The first chapter of this book is not for the squeamish reader. Whorton starts out by covering the effects of arsenic poisoning in fairly gruesome detail. It’s an abrupt start, but necessary to understand the rest of the book. The rest of the first third or so of the book concerns the use of arsenic for criminal purposes–how it was so easy to obtain arsenic to poison someone, how it worked, how murderers tried to cover their tracks, the public hysteria over poisonings, and how murderers were caught (and sometimes how innocent people were accused of poisoning).
After reading the first chapter on the effects of arsenic, I could understand why people were so frightened of being poisoned this way; it would be an awful death, and a crime that would be difficult to discover and punish. This section of the book also delves into the history of science and scientific method, looking at the ways scientists (or proto-scientists) tried to develop accurate ways of detecting arsenic. If you like true crime or even detective fiction, you’ll enjoy this part of the book.

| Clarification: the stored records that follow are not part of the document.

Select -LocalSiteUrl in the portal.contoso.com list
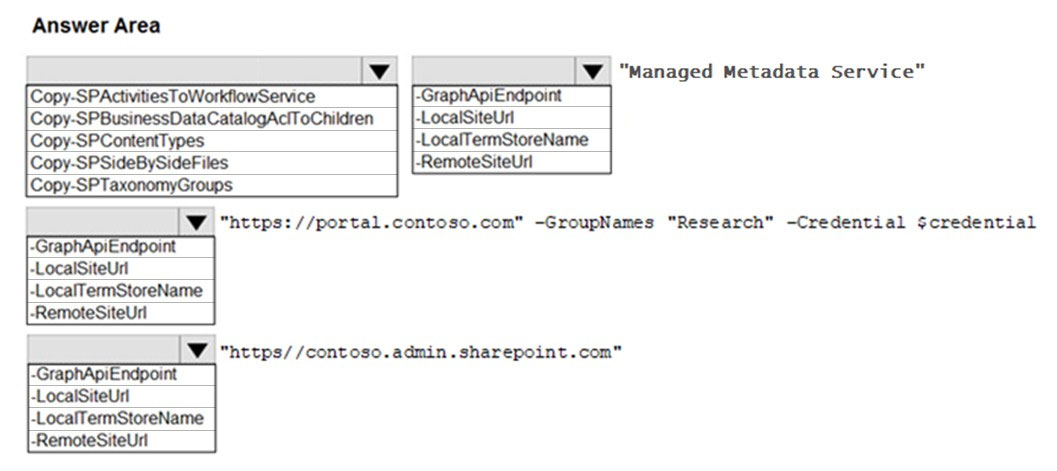 point(121,269)
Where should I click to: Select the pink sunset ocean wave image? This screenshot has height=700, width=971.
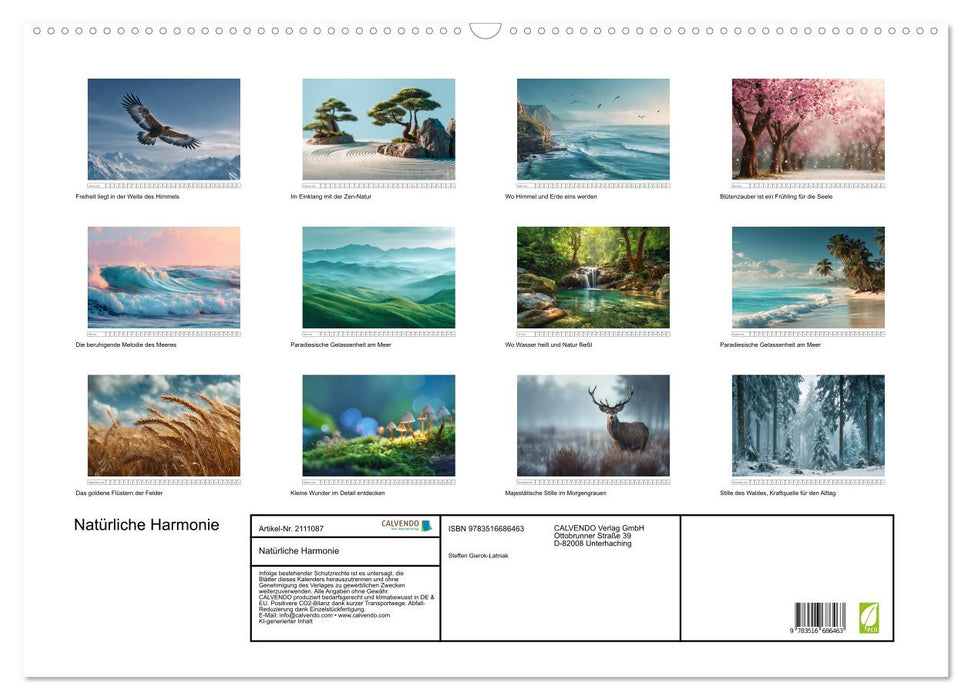pos(164,277)
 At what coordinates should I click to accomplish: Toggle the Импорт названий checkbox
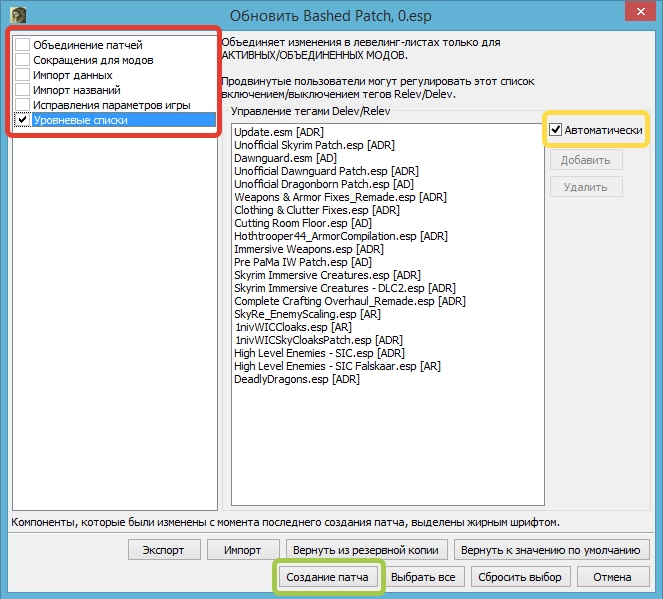pos(23,90)
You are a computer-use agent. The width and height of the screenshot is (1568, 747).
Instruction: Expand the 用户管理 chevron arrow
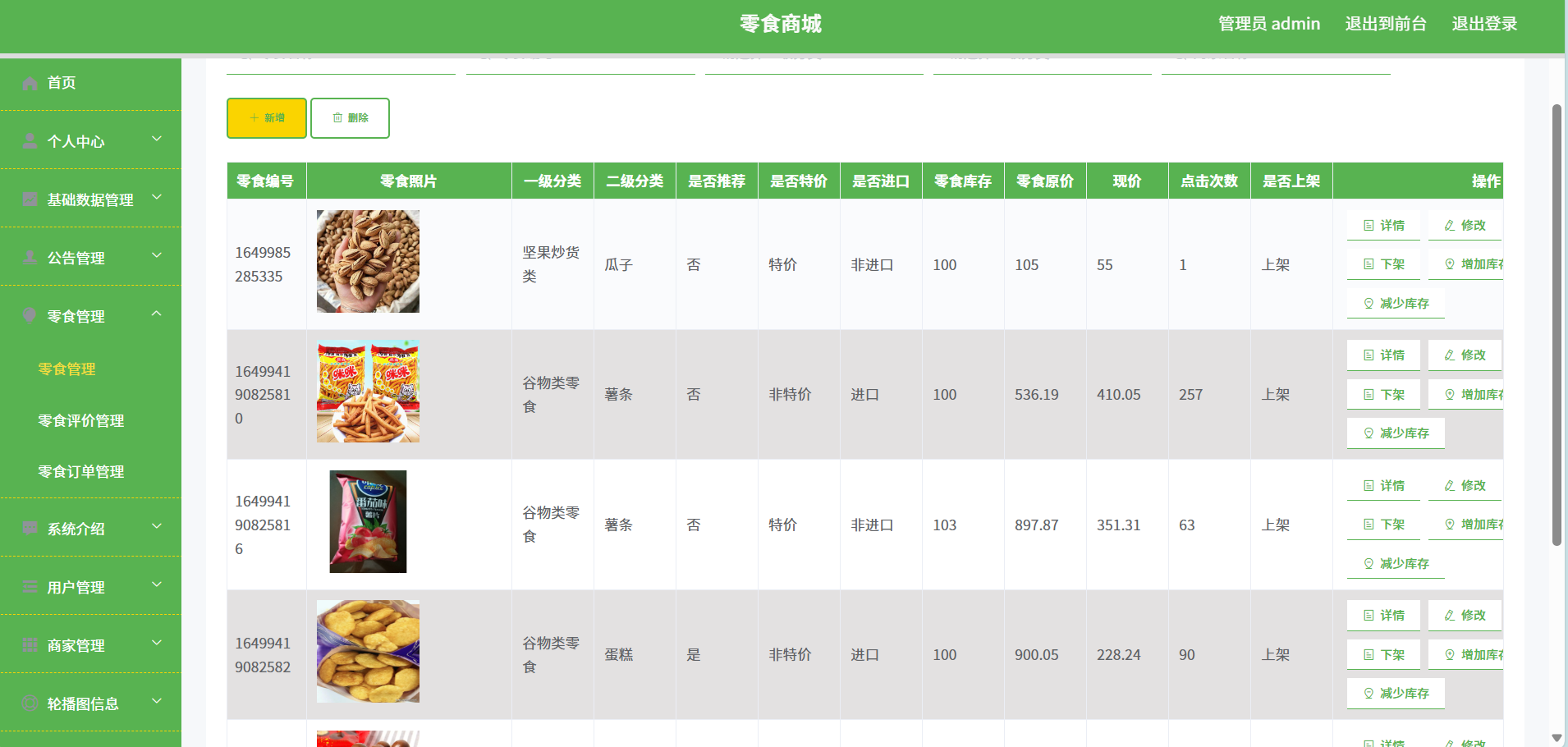157,585
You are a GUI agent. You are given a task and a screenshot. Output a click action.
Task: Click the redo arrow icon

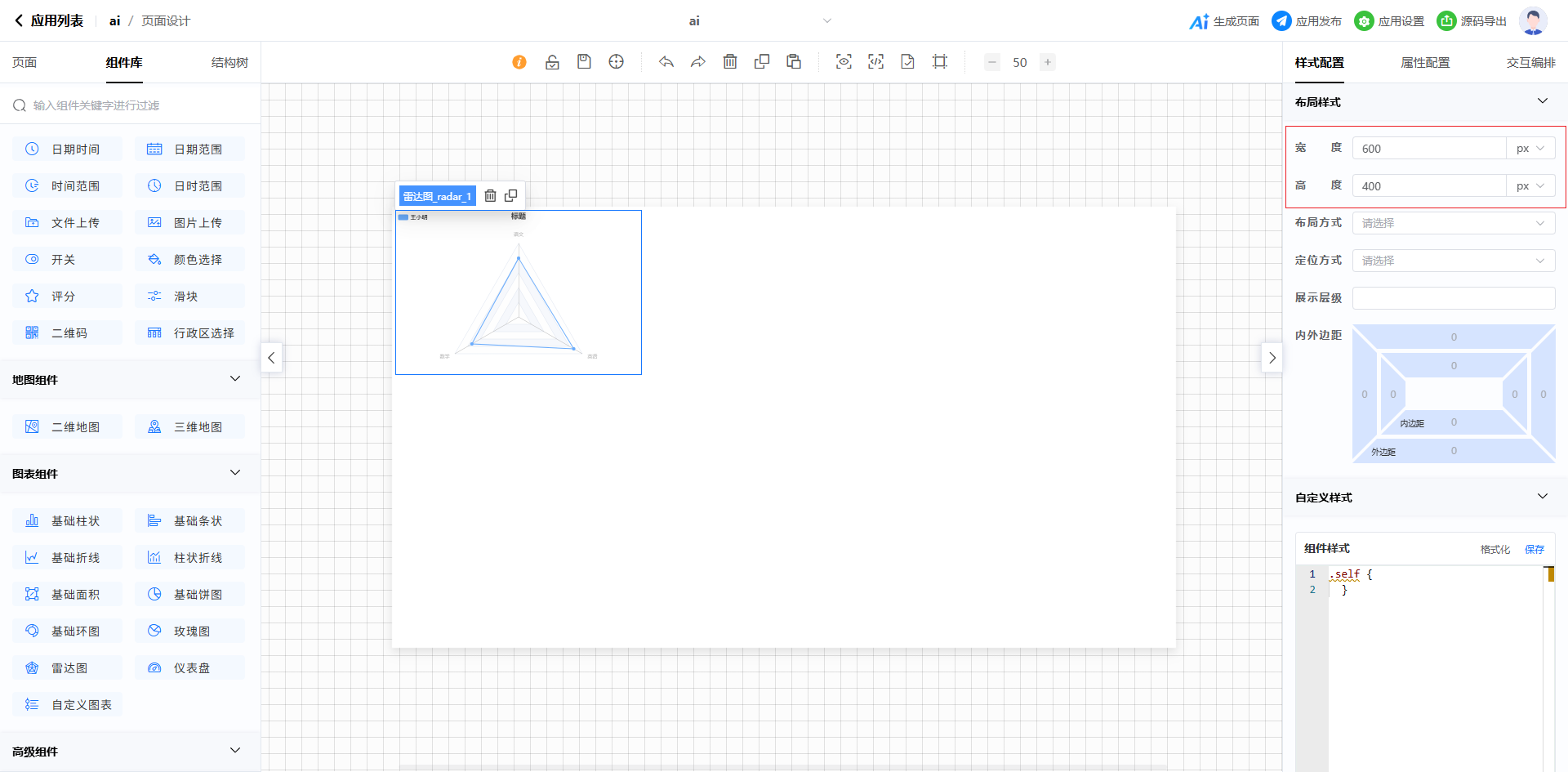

The rest of the book deals with arsenic poisoning via non-homicidal means (I won’t say non-criminal means, because the manufacturers who deliberately produced arsenic-laced products were certainly criminal). Every time I read history like this, I am grateful for the government regulation we have today, and I wish people who felt we didn’t need those regulations would read about these events that propelled governments to act.
As the title says, Britons were poisoned at home, work, and play. One of the primary vehicles was green dye, a color called “Scheele’s green,” which was used in wallpaper, artificial flowers, fabric for clothes, and even foods. People who put up green wallpaper became sick and recovered when they removed the wallpaper. Children died from eating green-colored candies. Women who worked manufacturing artificial flowers became extremely sick and sometimes died. On top of this intentional use of arsenic in products, manufacturers sometimes included arsenic, knowingly or not, in adulterants designed to reduce the cost of manufacturing, so people died from eating and drinking tainted products.
And, at the same time doctors worked on uncovering and lobbying against arsenic used in criminal acts and everyday objects, other doctors used arsenic as medicine, often to treat cancers and skin conditions, but also to treat a whole range of illnesses. Whorton explains that doctors in the 1800s had little knowledge of disease, and the prevailing view was that if a treatment caused a physical reaction (like vomiting), it must be working!!! Many people also took arsenic in the form of patent medicines, which complicated criminal investigation–doctors could not distinguish between arsenic-as-medicine and arsenic-as-poison in suspicious deaths.
Despite the grim subject matter, I enjoyed this book very much. It’s well-researched and well-written, and has clear relevance to issues we face today.